|Dates: ||1894, 5 June - 1988, 10 October|
|Born: ||US, IN, Muncie|
|Died: ||US, FL, Clearwater|
Approved biography for Hillary G. Bailey
(Courtesy of Christian Peterson)
Hillary Goodsell Bailey was born on June 5, 1894, in Muncie, Indiana. He attended DePauw University in Greencastle, Indiana, and served in the U.S. Army during World War I.
Bailey’s photographic career began in 1922, when he opened a portrait studio in Greencastle, a town about thirty miles west of Indianapolis. Like most advanced portrait photographers of the day, Bailey worked largely with a soft-focus lens, a device he favored until the late 1930s. By the mid-1920s, he relocated to Indianapolis and began producing both illustrative and portrait photographs.

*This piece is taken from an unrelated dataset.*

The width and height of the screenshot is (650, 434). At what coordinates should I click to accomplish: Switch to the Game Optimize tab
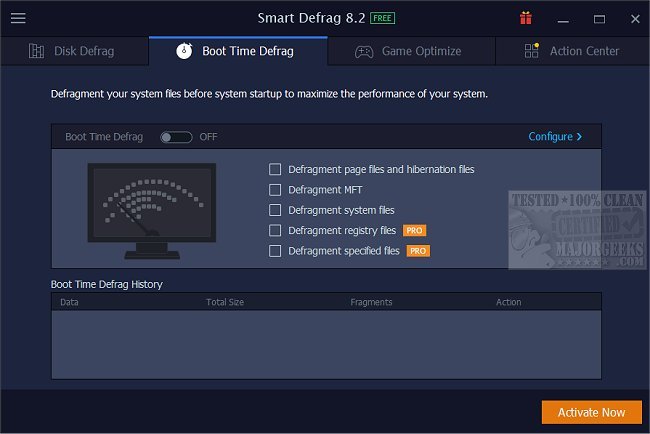[x=421, y=51]
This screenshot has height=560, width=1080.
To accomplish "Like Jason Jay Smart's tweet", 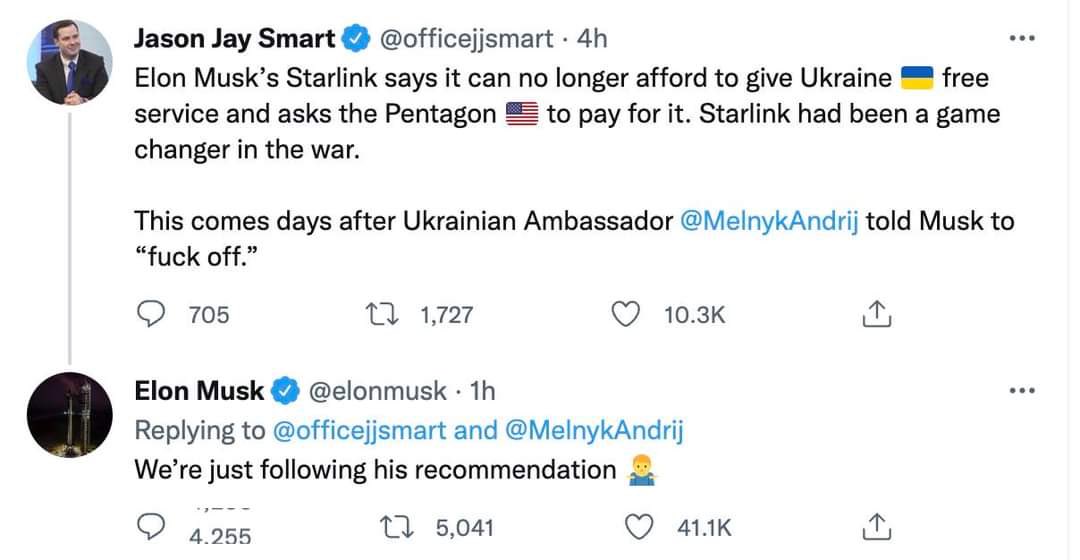I will [x=626, y=315].
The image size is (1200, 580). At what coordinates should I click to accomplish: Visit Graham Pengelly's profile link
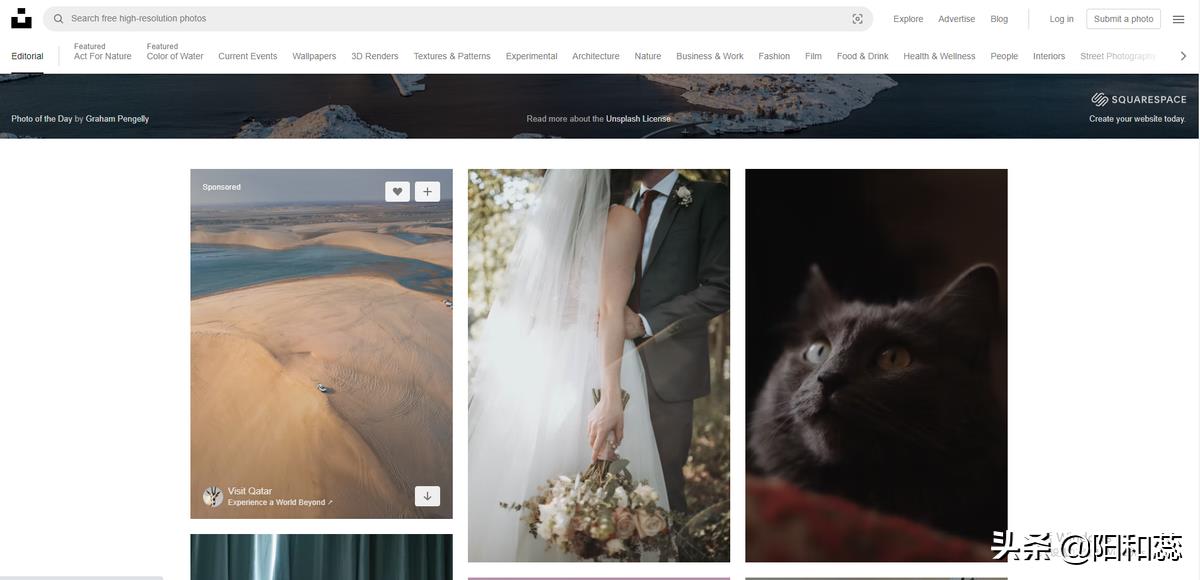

In 1936, he closed his studio and went to work for the Agfa Ansco Corporation, a major photographic manufacturer in Binghamton, New York. For the next five years, he was responsible for disseminating information on the company’s professional materials and equipment.
From the mid-1920s to the mid-1940s, Bailey wrote about professional photography as well as practiced it. He contributed articles on ethics, business, and technique of portraiture to magazines such as American Photography, Camera,and thePSA Journal. In 1938, his book on portrait photography, The Story of a Face, was published. Two years later, the Photographers’ Association of American conferred upon him it highest membership category (Honorary Master of Photography) for his service to the field.
Bailey’s pictorial activities closely coincided with his professional pursuits. He was exhibiting in salons by 1925 and was active in the Indianapolis Camera Club. He joined the Pictorial Photographers of America in 1929 and a few years later was a charter member of the Photographic Society of America. His best-known pictorial image, The Last Chord, was frequently exhibited and reproduced, including in an advertisement for Agfa products.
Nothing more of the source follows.